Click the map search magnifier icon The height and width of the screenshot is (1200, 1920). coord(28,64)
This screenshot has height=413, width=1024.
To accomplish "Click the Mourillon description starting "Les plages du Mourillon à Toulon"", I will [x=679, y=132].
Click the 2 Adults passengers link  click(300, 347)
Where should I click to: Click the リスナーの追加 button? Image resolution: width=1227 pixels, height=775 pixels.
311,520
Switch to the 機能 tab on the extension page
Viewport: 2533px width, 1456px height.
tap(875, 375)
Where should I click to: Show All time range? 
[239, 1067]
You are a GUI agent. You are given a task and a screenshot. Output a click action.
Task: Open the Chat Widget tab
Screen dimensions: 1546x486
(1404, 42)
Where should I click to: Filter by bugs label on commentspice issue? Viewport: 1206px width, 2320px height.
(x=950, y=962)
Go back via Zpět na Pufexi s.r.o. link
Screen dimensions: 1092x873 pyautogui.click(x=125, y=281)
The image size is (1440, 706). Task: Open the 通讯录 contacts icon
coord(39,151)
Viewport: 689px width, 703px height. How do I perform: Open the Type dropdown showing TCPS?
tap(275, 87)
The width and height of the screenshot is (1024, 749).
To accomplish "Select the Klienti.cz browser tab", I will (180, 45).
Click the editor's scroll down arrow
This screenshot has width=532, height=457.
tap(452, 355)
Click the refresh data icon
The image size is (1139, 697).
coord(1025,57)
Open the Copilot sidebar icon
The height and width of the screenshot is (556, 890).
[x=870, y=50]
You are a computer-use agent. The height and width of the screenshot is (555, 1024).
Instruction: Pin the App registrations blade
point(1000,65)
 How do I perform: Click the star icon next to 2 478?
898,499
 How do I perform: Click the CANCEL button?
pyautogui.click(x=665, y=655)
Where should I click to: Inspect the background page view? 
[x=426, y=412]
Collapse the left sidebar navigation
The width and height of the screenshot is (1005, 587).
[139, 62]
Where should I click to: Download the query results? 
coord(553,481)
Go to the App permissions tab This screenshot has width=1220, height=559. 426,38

■ **GOAL OF THE EXERCISE**:
Rewrite every line of the rows from the line with "How do I perform: Click the star" through the end of the rows, requests included. Rescale each coordinate in the answers by multiplying it by 1.1 and rounding to a whole number, with halves rounded up.

■ **EXERCISE SOLUTION**:
 How do I perform: Click the star icon next to 2 478?
988,549
 How do I perform: Click the CANCEL button?
pyautogui.click(x=732, y=721)
Where should I click to: Inspect the background page view? 
[x=469, y=453]
Collapse the left sidebar navigation
The width and height of the screenshot is (1005, 587).
[153, 68]
Where should I click to: Download the query results? 
coord(608,529)
Go to the App permissions tab This screenshot has width=1220, height=559. 469,42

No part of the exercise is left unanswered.